- _Work required_:
Rewrite everything from the start of the records down to the line containing "center [128, 65].", changing "location" to "position" and keeping all else the same. Leave the pictures out of your answer.

- _Supplied entries_:
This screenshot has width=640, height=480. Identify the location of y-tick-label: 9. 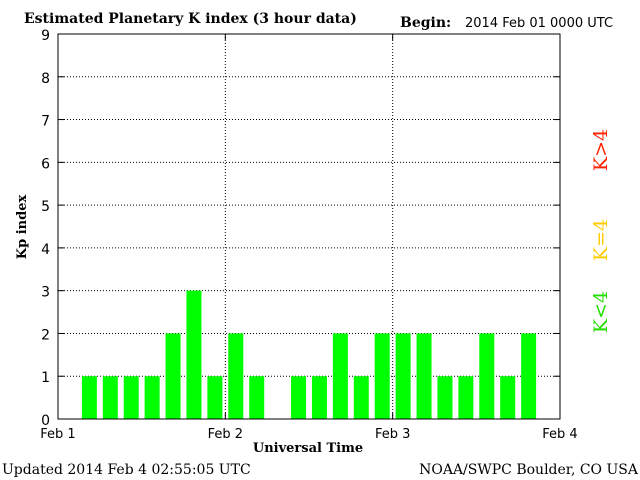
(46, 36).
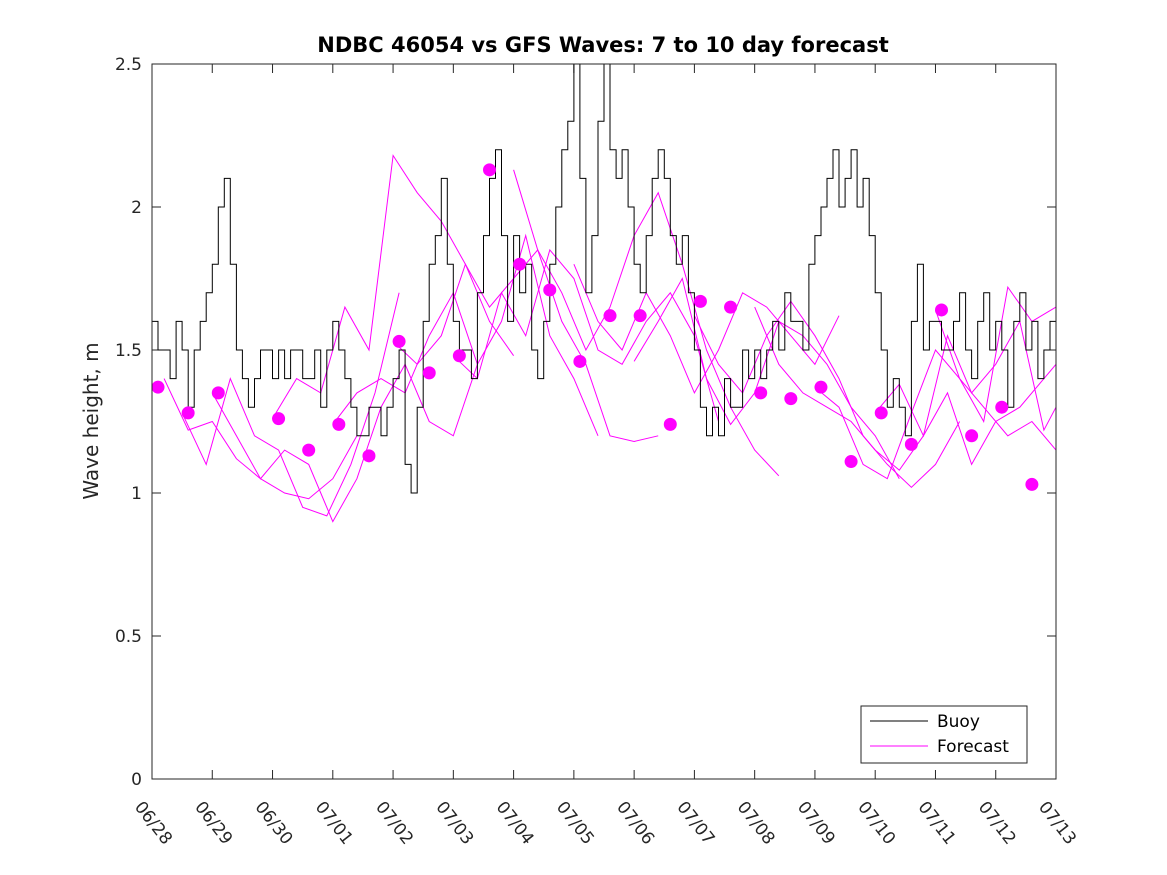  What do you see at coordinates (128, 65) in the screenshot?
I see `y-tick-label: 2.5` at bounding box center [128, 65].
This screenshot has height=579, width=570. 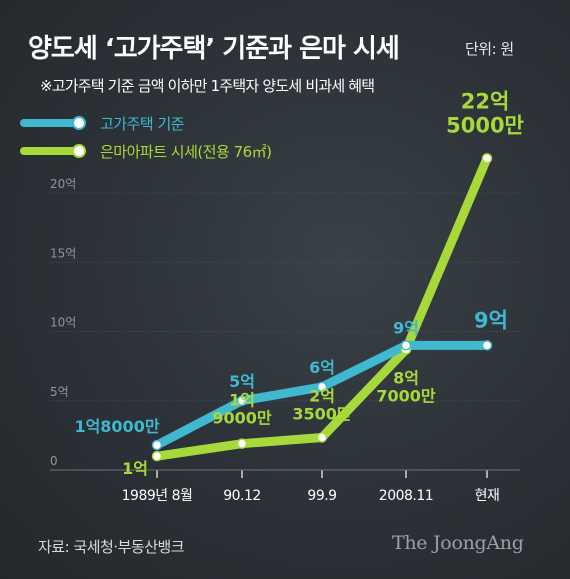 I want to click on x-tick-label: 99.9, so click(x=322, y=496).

- _Response_:
This screenshot has width=640, height=480. Identify the position of y-tick-label: 9. 
(46, 36).
  What do you see at coordinates (128, 65) in the screenshot?
I see `y-tick-label: 2.5` at bounding box center [128, 65].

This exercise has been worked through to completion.